Overview
Attackers may attempt to locate group policy preference (GPP) files within SYSVOL. Attackers often target these files to identify hardcoded username and password values and accounts configured for automated login. You can use Blumira's honeyfile creation script to create honey files used with file auditing to detect malicious actors who are using tools like CrackMapExec, Impacket, and Netexec.
Reference: See How To Detect SYSVOL Enumeration Exploits for more details.
Before you begin
To ensure that Blumira can receive logs for detections, you must first do the following:
- Integrate Blumira with your Windows machines by completing the steps in Automating Windows log collection with Poshim or by deploying Blumira Agent on your Windows endpoints.
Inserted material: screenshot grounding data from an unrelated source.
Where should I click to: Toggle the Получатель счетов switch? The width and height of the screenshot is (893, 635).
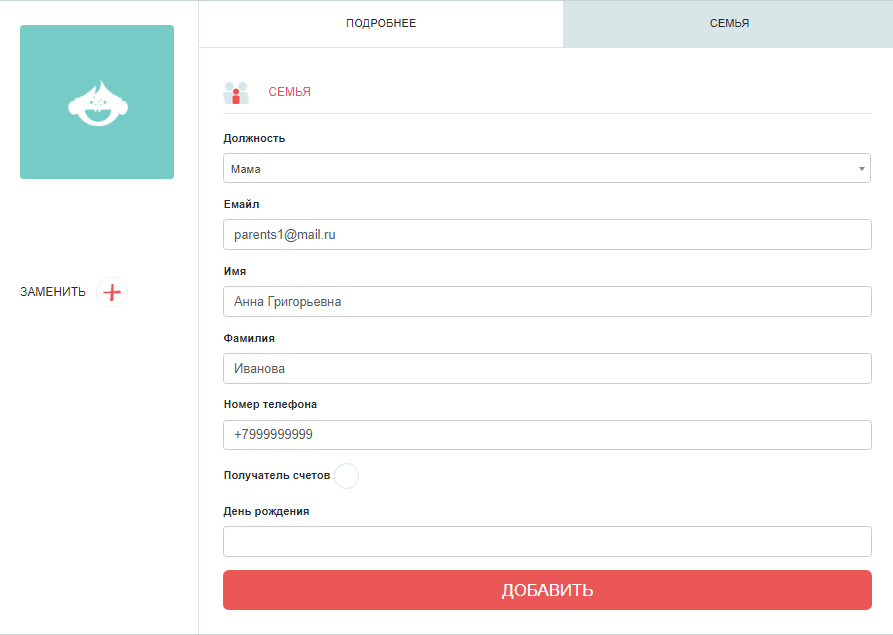[x=346, y=476]
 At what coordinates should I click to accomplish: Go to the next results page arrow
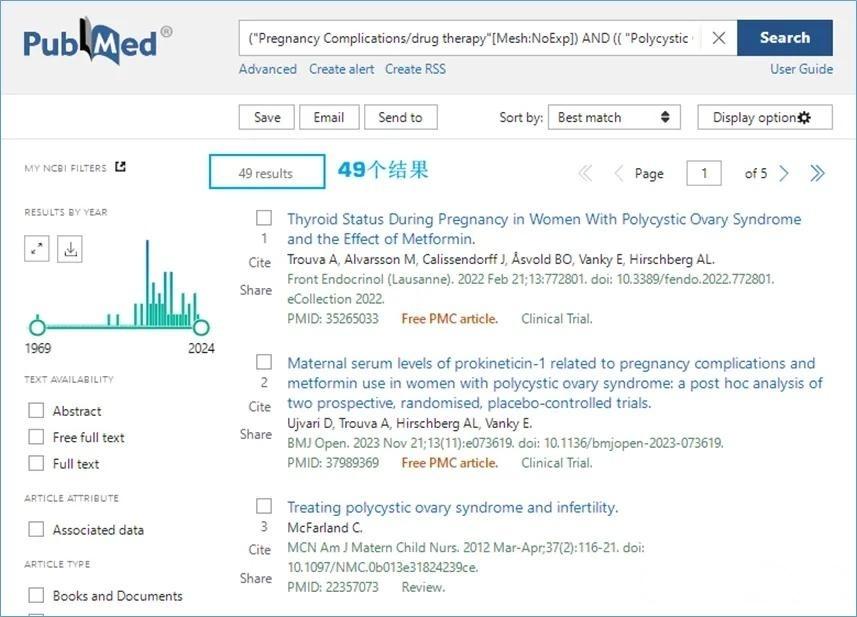784,173
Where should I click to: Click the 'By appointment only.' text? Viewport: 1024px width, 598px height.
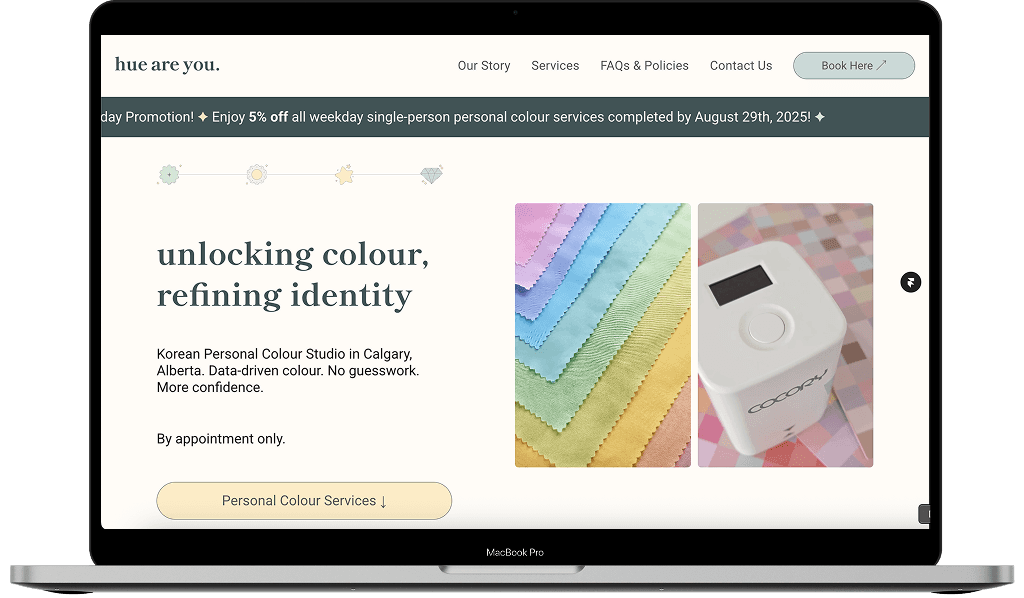[x=221, y=439]
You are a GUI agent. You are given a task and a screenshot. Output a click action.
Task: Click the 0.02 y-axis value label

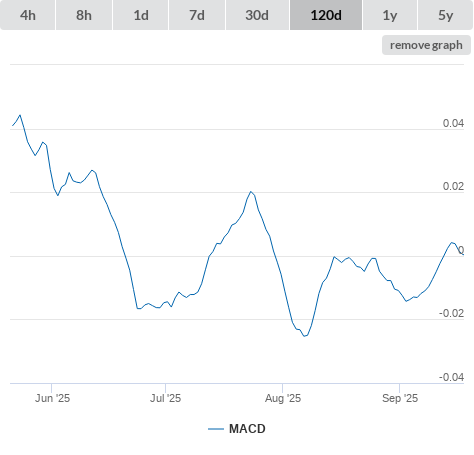point(453,186)
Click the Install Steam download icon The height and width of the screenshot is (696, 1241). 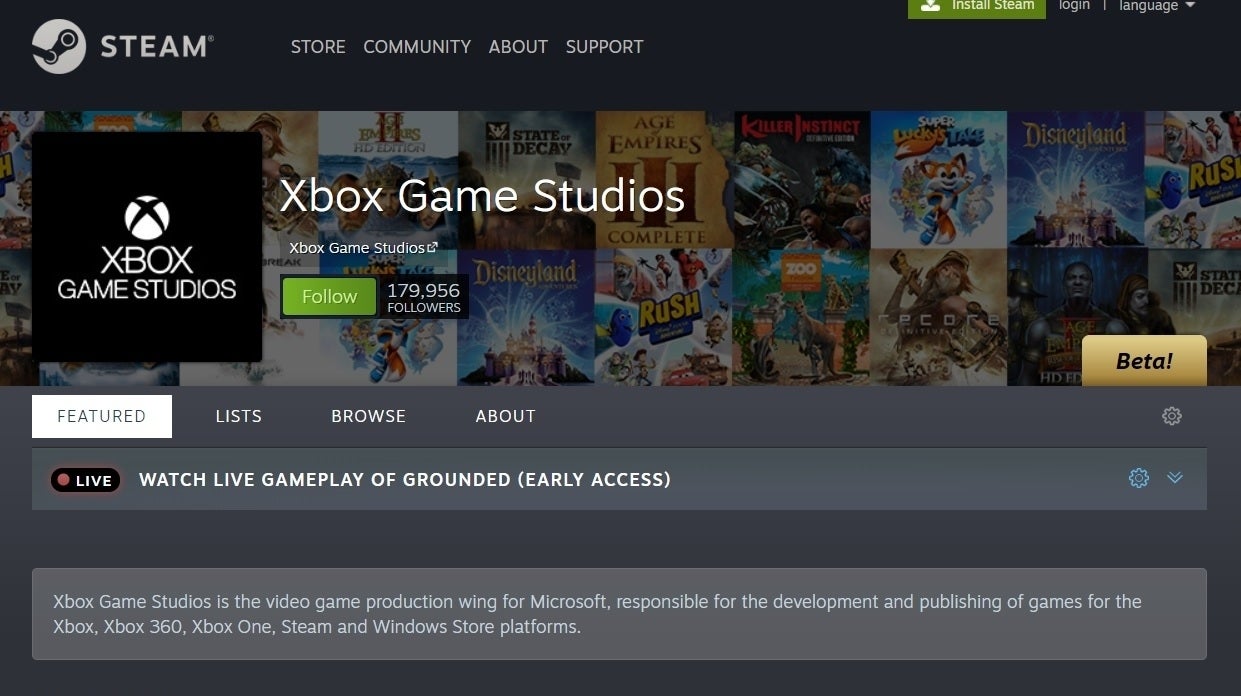tap(930, 5)
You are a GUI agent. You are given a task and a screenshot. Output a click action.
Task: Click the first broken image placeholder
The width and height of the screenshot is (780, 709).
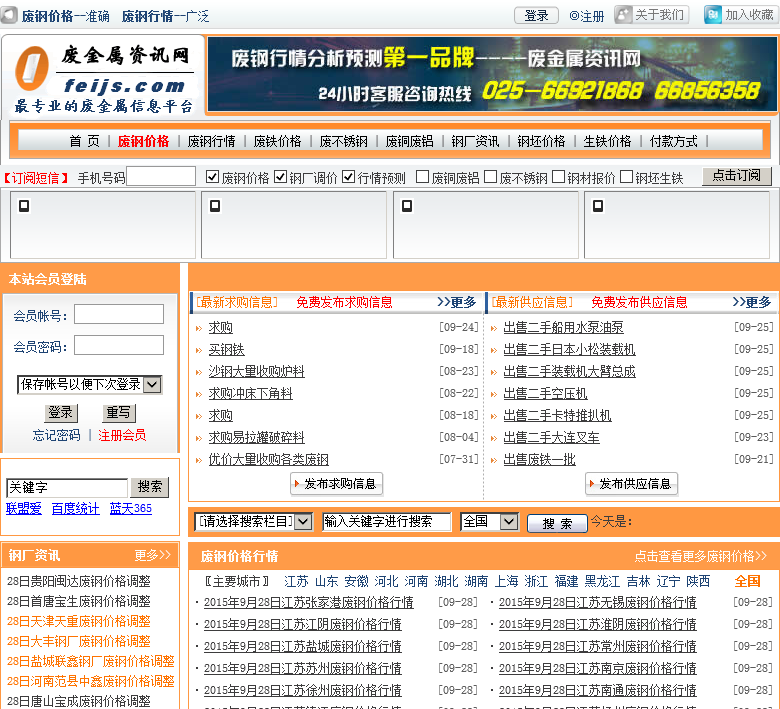[x=24, y=206]
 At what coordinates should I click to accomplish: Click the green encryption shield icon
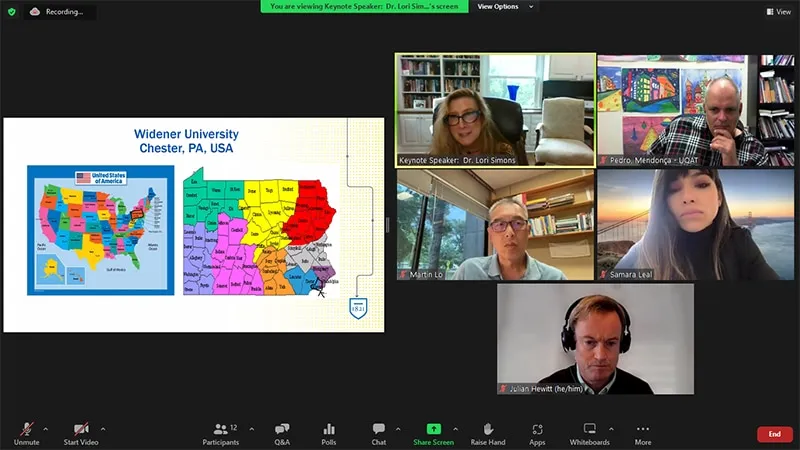11,12
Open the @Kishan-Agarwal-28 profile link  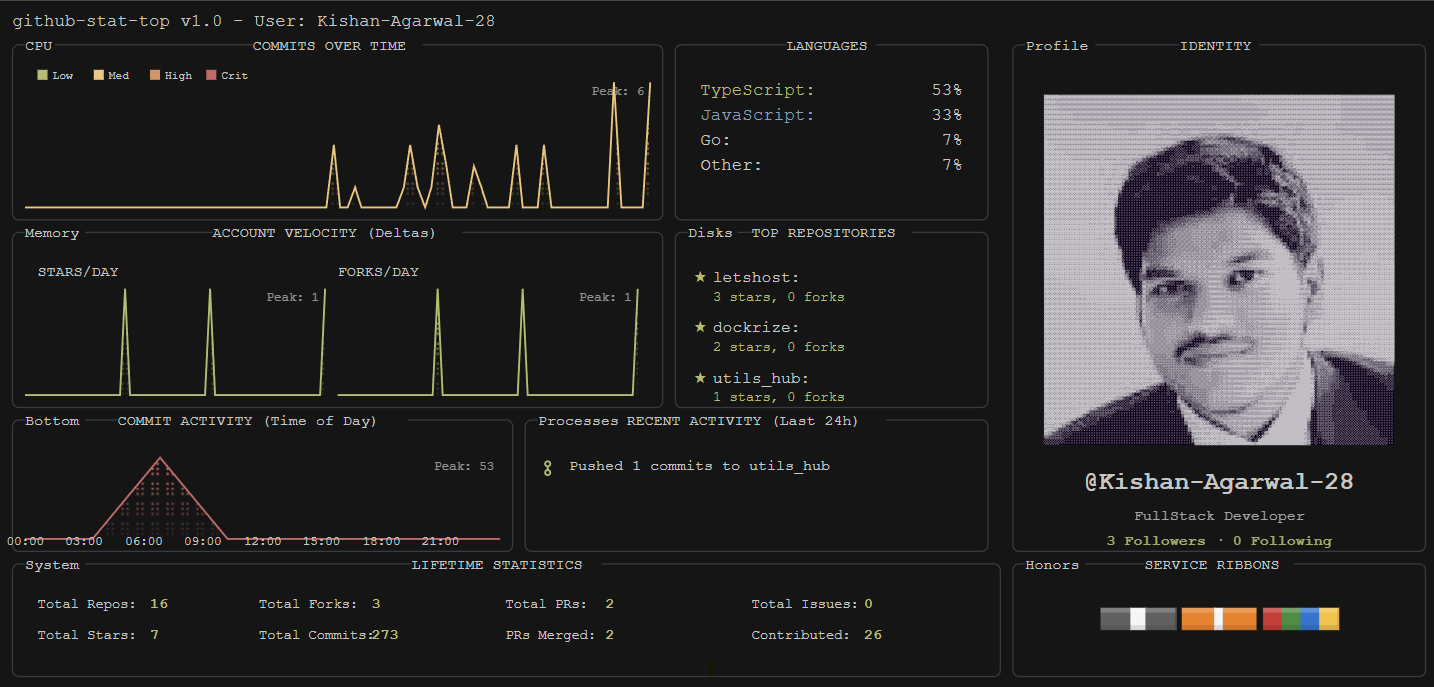click(1218, 481)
- Deploy our Logmira Group Policy Template to ensure auditing of Sysvol file shares is set up.
Running the script
After downloading the HoneyFile Creation Script, run it from an administrative PowerShell command prompt with a user account that has privileges to create files in your SYSVOL share. If you have a multi-domain forest, you must run this once for each domain within your forest.
Related finding
Blumira has a detection called “SYSVOL Enumeration of Saved Credentials” that looks for this attack in your environment and is automatically deployed to supported accounts in a default disabled state. To use this detection rule, ensure that you enable it in Settings > Detection Rules.
This detection is considered a Priority 1 Suspect for two reasons:
- If the canary file is present, that indicates a user has purposefully placed it there and has enabled the detection.
- Blumira would only trigger a false positive for this detection if a backup solution or another software was scanning the file remotely. Adding detection filters can remediate any false positives.